The Chinese government has been scrambling over the last few days in an attempt to stave off a massive stock collapse similar to the 1929 U.S. stock market crash which caused the Great Depression.
The Wall Street Journal said Wednesday that it appears the Chinese government is losing control of the market despite efforts to stop the slide. The stock market has already begun to impact other parts of the Chinese economy, with the country’s bond and currency markets starting declines.
The Shanghai Composite Index (SCI) fell 5.9% on Wednesday and has lost 33% of its value since a peak on June 12. The total of the loss, $3.5 trillion, is nearly five times the value of computer giant Apple, Inc.
“Beijing’s latest bid to calm the market has had the opposite effect,” said Bernard Aw, market analyst at IG Group, told the Journal. “The panic is spreading, and authorities appear to be grasping at straws to hold back the tide.”

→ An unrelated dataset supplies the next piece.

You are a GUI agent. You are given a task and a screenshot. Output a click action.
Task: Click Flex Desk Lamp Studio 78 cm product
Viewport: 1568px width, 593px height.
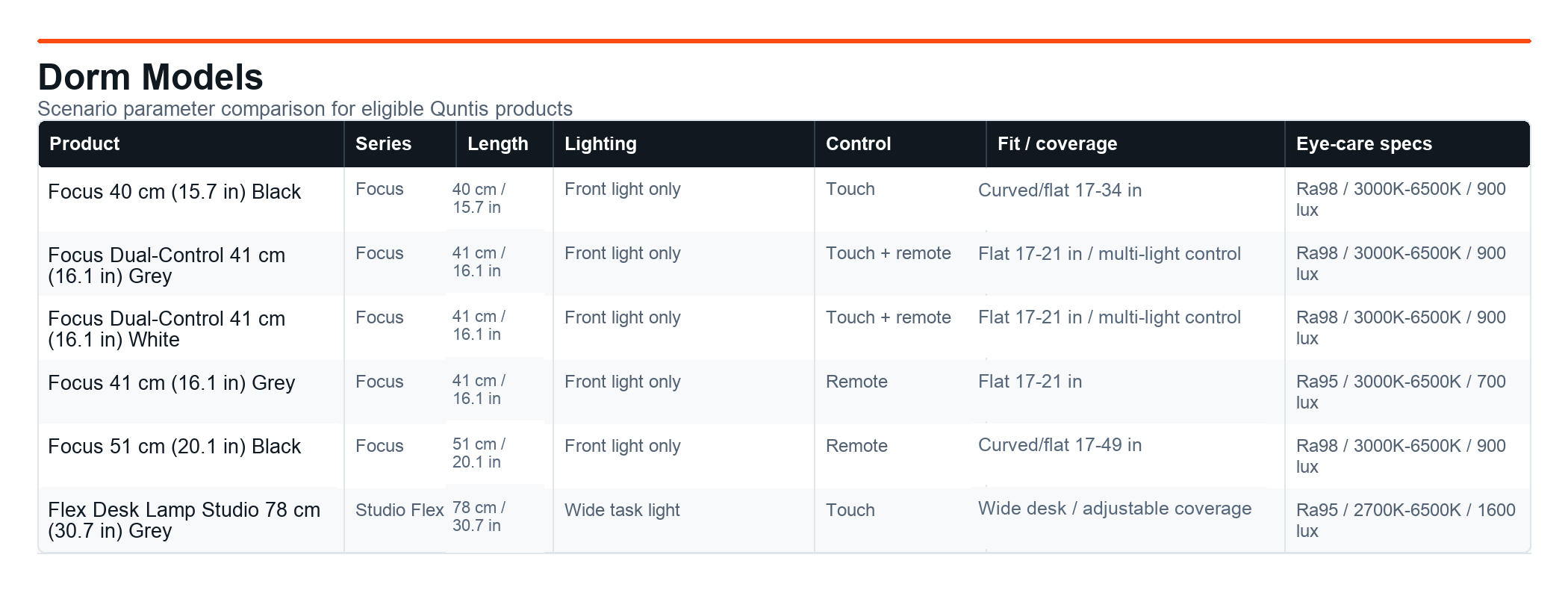(x=184, y=521)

While most of the world is focused on Greece, which as a nation has a gross domestic product for a year that totals only 13% of the losses on the Chinese stock market since June 12.
“China’s stock market had become detached from the reality of China’s own economy, and appallingly overvalued,” Patrick Chovanec, managing director at Silvercrest Asset Management, posted on Twitter.
Chinese government officials pushed more money to brokerage houses Wednesday in an attempt to prop up the market. Over 1,300 Chinese companies, almost half the total in the market, have suspended their stock trading.